• **TEXTAUSZUG**:

══════════════════════════════

«Ich bin kein Haudrauf» – Stadtentwickler Lukas Ott über sein Amtsverständnis

Seit über einem Vierteljahr ist Lukas Ott Basler Kantons- und Stadtentwickler. Was hat sich nach dem unfreiwilligen Abgang seines Vorgängers Thomas Kessler verändert? Und was kann man in diesem umstrittenen Amt überhaupt bewirken?

«Offen sein für Begegnungen und nicht von vornherein genau wissen wollen, wohin sich die Stadt entwickeln soll.» Das ist die Devise des neuen Kantons- und Stadtentwicklers Lukas Ott.

Freie Sicht aufs Rathaus und das quirlige Treiben auf dem Marktplatz: Lukas Ott hat von seinem Schreibtisch aus das Zentrum der Stadt stets im Blickfeld. Doch zu den Kernaufgaben des neuen Leiters Kantons- und Stadtentwicklung gehört es, das Büro zu verlassen. «Unterwegs sein ist sehr wichtig für mich und meine Arbeit. Offen sein für Begegnungen und nicht von vornherein genau wissen wollen, wohin sich die Stadt entwickeln soll», sagt Ott in einem Gespräch mit der TagesWoche.

Mit zum Gespräch gebeten hat Ott seinen Stellvertreter und Leiter der Fachstelle Stadtteilentwicklung Roland Frank. Damit scheint der Amtsleiter beweisen zu wollen, dass er ein ausgeprägter Teamplayer ist – etwas, was er später im Gespräch mehrfach betont. Er bewege sich nicht als Solitär durch die Stadt, sagt er. Teamarbeit sei sehr wichtig, denn alleine wäre das nicht zu schaffen. Entsprechend spricht Ott meistens in der Wir- und nicht in der Ich-Form.

══════════════════════════════

• **DATENSÄTZE**:
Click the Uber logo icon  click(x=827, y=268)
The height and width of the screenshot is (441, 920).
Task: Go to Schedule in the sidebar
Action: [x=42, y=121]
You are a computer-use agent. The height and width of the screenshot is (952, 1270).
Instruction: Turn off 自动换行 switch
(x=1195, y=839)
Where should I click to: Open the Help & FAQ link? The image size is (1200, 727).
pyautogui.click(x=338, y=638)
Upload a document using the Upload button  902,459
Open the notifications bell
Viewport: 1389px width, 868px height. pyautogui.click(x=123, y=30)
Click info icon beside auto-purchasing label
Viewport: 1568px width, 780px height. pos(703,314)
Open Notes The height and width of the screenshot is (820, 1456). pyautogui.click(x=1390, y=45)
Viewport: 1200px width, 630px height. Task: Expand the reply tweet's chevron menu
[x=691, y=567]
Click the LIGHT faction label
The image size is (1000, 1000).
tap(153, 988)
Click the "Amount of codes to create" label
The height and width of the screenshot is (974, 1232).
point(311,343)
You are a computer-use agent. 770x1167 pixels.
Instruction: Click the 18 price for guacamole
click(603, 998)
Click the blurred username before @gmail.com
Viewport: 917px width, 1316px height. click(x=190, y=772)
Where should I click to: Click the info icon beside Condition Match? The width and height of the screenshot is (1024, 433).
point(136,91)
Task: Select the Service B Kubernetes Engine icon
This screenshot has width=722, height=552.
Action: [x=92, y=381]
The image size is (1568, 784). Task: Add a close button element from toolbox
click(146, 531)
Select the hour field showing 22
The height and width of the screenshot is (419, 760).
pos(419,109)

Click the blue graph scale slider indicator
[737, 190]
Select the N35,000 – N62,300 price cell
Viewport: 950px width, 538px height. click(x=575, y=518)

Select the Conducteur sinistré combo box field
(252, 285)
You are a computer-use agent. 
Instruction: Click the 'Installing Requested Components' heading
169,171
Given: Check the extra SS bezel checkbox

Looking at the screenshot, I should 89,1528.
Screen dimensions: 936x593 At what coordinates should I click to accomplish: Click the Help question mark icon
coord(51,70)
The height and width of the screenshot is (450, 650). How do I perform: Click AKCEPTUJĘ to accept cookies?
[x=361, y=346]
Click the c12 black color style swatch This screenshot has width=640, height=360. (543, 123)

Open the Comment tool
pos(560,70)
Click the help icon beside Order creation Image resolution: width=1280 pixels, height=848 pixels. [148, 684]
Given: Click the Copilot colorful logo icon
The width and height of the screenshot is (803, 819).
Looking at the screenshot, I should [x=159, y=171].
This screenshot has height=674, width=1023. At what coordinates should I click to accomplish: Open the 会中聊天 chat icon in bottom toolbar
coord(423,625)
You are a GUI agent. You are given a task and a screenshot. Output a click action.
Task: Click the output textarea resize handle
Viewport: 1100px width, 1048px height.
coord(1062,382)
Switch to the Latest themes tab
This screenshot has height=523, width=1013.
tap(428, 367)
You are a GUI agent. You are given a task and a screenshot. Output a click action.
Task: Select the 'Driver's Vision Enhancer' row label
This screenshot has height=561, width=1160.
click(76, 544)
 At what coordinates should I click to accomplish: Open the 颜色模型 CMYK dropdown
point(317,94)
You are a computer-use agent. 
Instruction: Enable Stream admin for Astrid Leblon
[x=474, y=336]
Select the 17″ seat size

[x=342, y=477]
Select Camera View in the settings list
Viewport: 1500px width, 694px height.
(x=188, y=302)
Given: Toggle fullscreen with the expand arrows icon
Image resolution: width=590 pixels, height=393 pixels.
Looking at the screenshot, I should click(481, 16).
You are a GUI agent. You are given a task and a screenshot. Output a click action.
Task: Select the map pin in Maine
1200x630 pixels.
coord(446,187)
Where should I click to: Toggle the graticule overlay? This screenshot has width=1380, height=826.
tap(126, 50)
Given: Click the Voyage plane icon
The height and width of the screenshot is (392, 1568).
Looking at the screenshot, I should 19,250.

══════════════════════════════

• **ZU ERLEDIGEN**:
- 1) Wer war laut dem Textauszug der Vorgänger von Lukas Ott?
- 2) Zitiere aus dem Textauszug wörtlich die Stelle von „Seit über einem“ bis einschließlich „mit der TagesWoche.“.
Die Datensätze stammen aus einer anderen Quelle.

• **ERGEBNISSE NACHEINANDER**:
- 1) Thomas Kessler.

- 2)
Seit über einem Vierteljahr ist Lukas Ott Basler Kantons- und Stadtentwickler. Was hat sich nach dem unfreiwilligen Abgang seines Vorgängers Thomas Kessler verändert? Und was kann man in diesem umstrittenen Amt überhaupt bewirken?

«Offen sein für Begegnungen und nicht von vornherein genau wissen wollen, wohin sich die Stadt entwickeln soll.» Das ist die Devise des neuen Kantons- und Stadtentwicklers Lukas Ott.

Freie Sicht aufs Rathaus und das quirlige Treiben auf dem Marktplatz: Lukas Ott hat von seinem Schreibtisch aus das Zentrum der Stadt stets im Blickfeld. Doch zu den Kernaufgaben des neuen Leiters Kantons- und Stadtentwicklung gehört es, das Büro zu verlassen. «Unterwegs sein ist sehr wichtig für mich und meine Arbeit. Offen sein für Begegnungen und nicht von vornherein genau wissen wollen, wohin sich die Stadt entwickeln soll», sagt Ott in einem Gespräch mit der TagesWoche.